Accompaniment is usually provided by a singer and two musicians. The singer accompanies only certain parts of the programme, as there are parts with no singing and in others the dancer takes the role of a singer as well. One musician gives the rhythm – meaning percussion, either tabla or pakhawaj, the other the melody – lehra which is played by sarangi or harmonium, just like for tabla solo. Occasionally, tanpura – drone, may also be added.

Structure of a kathak performance differs from gharana to gharana, in the same way that the various tabla gharanas give diverse forms to their recitals. However, here again, there can be a basic pattern. A Kathak recital usually begins with the opening in the form of vandana. This is a salutation – a prayer in addressing a god or goddess. The praises to the dedicated god or goddess, have dance syllables blended in with the words. It is sung slowly with no time measure, sometimes followed by higher density rhythmic sections with drums, generally the dance stays true to its characteristic slow lyrical movements. Here is a sloka (2010: 105) salutation to the goddess Saraswati:

“With face like the full moon, with long, flowing hair, wearing white robes, seated on a lotus flower, playing the vina, all worship thee, Saraswati, for with your music and learning, you remove all sorrows from the world.”

Here is a short video demonstrating Saraswati vandana, the performance starts on 0:34. (Kathak Exponent – Garima Bhargava/ Saraswati Vandana, 2012)

Another popular vandana is dedicated to the elephant-headed god Ganesh, who represents good luck and symbolizes the dispelling of misfortunes.

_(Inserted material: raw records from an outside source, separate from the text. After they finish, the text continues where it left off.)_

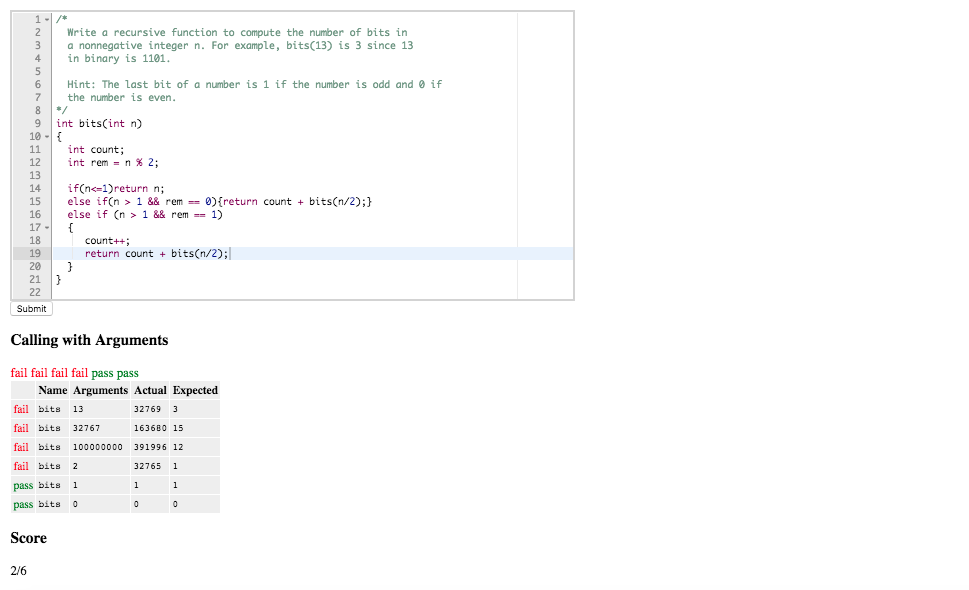Click the first red fail summary label
Screen dimensions: 969x590
[x=17, y=372]
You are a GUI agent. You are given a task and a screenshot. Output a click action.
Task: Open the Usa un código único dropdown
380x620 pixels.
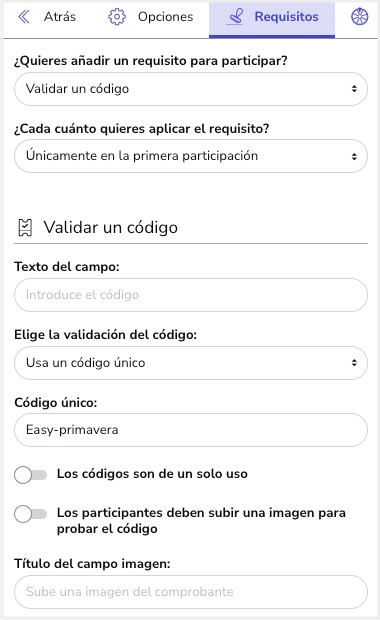coord(191,363)
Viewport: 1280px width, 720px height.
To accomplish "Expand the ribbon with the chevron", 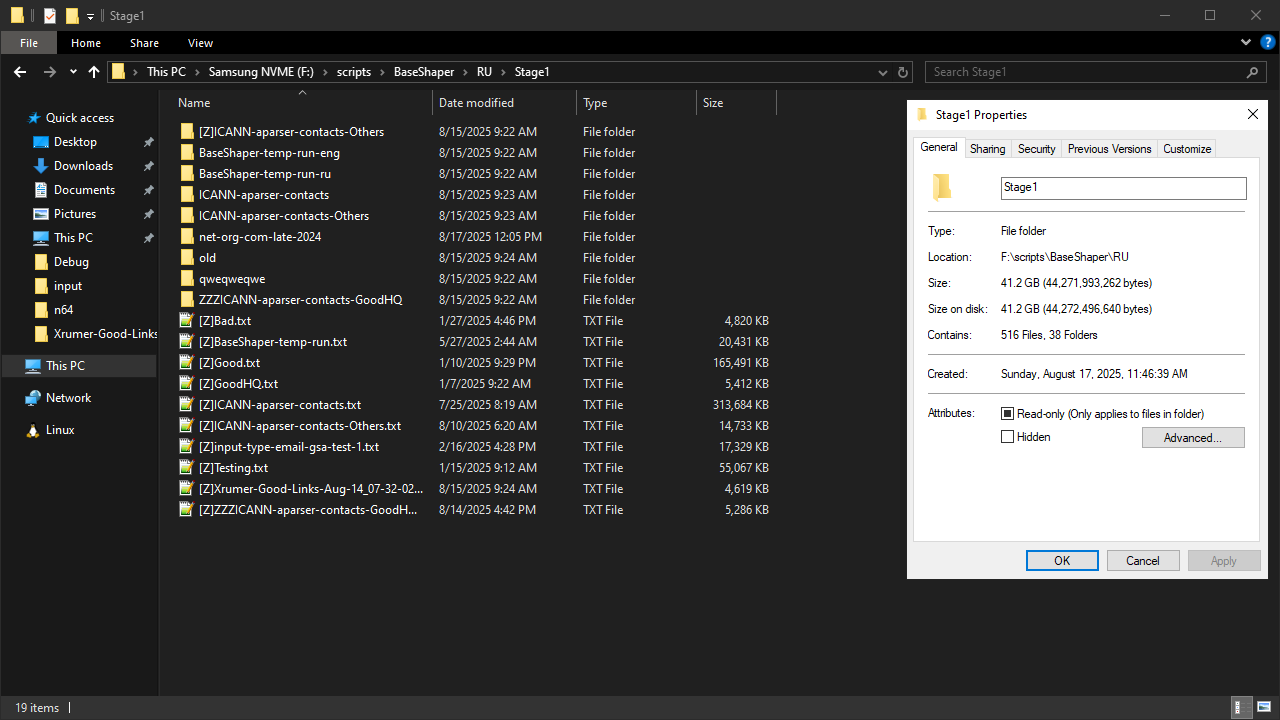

Here is a video of Ganesh vandana and below that, a Vishnu vandana.

Although vandana used to be the first item danced, the normal practice now is for it to be only played or sung, before the dancer enters. Hence, the first actually danced item is often rang manch ki pooja where the hands are cupped together above the head and the fingers open out like a flower in the pushpanjali hasta, as the hands come down towards the chest. They are then tilted forwards as if offering flowers to the stage. Then follows the water offering and obeisance to the presiding deity. It ends with a namaskar which is the Hindu salutation. Here is a video of rang manch which starts at 1:48 after guru vandana (vandana dedicated to teacher).

Vandana and Rang manch are a form of Hindu worship and before kathak went to the Muslim courts they were, the only opening items. Vandana was unacceptable to Muslim patrons as it was, but even the rang manch, which is purely nritta, still had religious associations. For this reason, it had to be rechoreographed to embody the Muslim salutation or salaam – called the salaami: “In the salaami the right hand only is used and the left is kept at the side. The fingers are held together and very slightly bent. The thumb rests across the palm. The hand is then raised to touch the forehead while the head is bowed as a mark of respect.” (1999:53)

After these openings, is amad, which is the Persian word for ‘entry’ or ‘coming’.  Amad corresponds somewhat to the alap in Indian music, in that it establishes the atmosphere. It’s not an opening, rather it’s the introduction to the dance that is to be performed, just like peshkar in tabla solo – it introduces bols and movements that are to be used later. It starts with a signal from the dancer to make a small rise in tempo, only for a bit – so it is still quite slow.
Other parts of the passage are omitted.